Alla fine c’è un conto per tutti. Io che amo solo te

di Ilaria Pocaforza

Alla fine c’è un conto per tutti. Io che amo solo te

di Ilaria Pocaforza

Alla fine c’è un conto per tutti. Io che amo solo te

di Ilaria Pocaforza

“Ricordati che alla fine c’è un conto per tutti. E più amore dai, meno dovrai pagare alla fine”.
Quando Luigi Tenco portò al successo una delle canzoni più belle dell’intera discografia italiana, Io che amo solo te, mai avrebbe potuto immaginare che il titolo della sua opera sarebbe stato utilizzato per narrare l’ultima, deliziosa commedia di Marco Ponti (già regista di Passione sinistra e Santa Maradona), tratta dal bel libro di Luca Bianchini, sceneggiatore anche della pellicola.

Io che amo solo te
Io che amo solo te

La storia narra le 24 ore che precedono il matrimonio tra Chiara (Laura Chiatti) e Damiano (Riccardo Scamarcio), giovani figli della bella Ninella (Maria Pia Calzone, vista nella serie televisiva Gomorra) e di Don Mimì (uno strepitoso Michele Placido), che un tempo si sono amati moltissimo, ma che non hanno potuto coronare il loro sogno d’amore.

= = = =

# Cosa fare
A) Riassumi in due frasi il testo sul film Io che amo solo te.
B) Prosegui il testo sul film Io che amo solo te a partire dalla sua ultima frase.

Voci di puntamento a parole ed elementi
= = = =

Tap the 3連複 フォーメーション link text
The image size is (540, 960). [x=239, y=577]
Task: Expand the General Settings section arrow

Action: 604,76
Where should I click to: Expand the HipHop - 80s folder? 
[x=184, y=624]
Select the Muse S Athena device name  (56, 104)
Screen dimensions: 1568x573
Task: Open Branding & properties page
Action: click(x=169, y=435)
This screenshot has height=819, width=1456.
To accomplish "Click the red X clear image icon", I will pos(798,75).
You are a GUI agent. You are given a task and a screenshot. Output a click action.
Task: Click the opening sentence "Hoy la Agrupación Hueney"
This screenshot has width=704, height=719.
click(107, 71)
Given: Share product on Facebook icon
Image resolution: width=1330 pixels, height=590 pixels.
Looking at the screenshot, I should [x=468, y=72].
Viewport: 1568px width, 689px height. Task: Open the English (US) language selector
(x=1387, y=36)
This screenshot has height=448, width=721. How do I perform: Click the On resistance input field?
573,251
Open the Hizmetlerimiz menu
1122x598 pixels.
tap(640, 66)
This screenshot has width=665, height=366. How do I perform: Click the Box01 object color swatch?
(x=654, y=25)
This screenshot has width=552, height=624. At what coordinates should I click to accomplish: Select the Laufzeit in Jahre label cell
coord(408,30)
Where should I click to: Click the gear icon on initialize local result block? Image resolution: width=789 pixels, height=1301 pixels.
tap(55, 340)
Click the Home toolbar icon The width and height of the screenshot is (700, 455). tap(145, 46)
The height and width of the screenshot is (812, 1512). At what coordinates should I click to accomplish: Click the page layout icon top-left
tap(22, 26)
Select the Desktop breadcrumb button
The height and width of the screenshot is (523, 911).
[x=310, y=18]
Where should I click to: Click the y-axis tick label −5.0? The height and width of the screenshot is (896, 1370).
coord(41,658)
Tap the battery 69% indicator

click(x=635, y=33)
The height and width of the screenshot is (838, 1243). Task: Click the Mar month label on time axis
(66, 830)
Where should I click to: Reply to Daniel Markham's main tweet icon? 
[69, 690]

= = = =

# Risposte
A) Io che amo solo te, il cui titolo riprende la canzone portata al successo da Luigi Tenco, è una commedia di Marco Ponti tratta dal libro di Luca Bianchini, che ne è anche sceneggiatore. Il film racconta le 24 ore che precedono il matrimonio tra Chiara e Damiano, figli di Ninella e di Don Mimì, che un tempo si sono amati moltissimo senza poter coronare il loro sogno d'amore.

B)
Tra gli splendidi scorci di Polignano a Mare la vicenda si snoda veloce, mentre sullo schermo scorre un universo ricco di personaggi mai banali: da Orlando (Eugenio Franceschini), il fratello di Damiano, stretto tra la sua famiglia perfetta ed il suo cuore, a Matilde (Antonella Attili), la moglie di don Mimì, devota e austera matriarca; dallo zio Franco (Antonio Gerardi), reo di una colpa ancora da espiare per la gente del paese, a Pascal, divertentissimo truccatore della sposa.

Io che amo solo te
Così, mentre il maestrale scombussola i piani degli sposi e delle loro famiglie, sotto gli occhi dello spettatore rivivono due amori: quello mai sopito tra Don Mimì e Ninella, e quello tra i loro due giovani figli, nato, quasi perduto e poi riscoperto.

Io che amo solo te
Chi ha amato il romanzo di Luca Bianchini non può fare a meno di innamorarsi anche del film che ne è stato tratto: le belle inquadrature di Roberto Forza ci trasportano nel lucente paesaggio pugliese, mentre sullo schermo brillano anche molte delle interpretazioni dei protagonisti, primi tra tutti quelle di Maria Pia Calzone e di Michele Placido.
La sequenza più coinvolgente dell’intera pellicola resta, però, quella in cui Don Mimì e Ninella, divisi per sempre dall’illustre famiglia di lui poco prima delle nozze, si ritrovano sulla pista del ballo a danzare sulle note della canzone che dà il titolo al film. In quell’attimo è come se il tempo non fosse mai passato, come se l’amore che da sempre univa questi due splendidi personaggi fosse proprio lì, in mezzo a loro, troppo grande e potente per poter solo pensare di essere messo in un angolo buio dei loro cuori.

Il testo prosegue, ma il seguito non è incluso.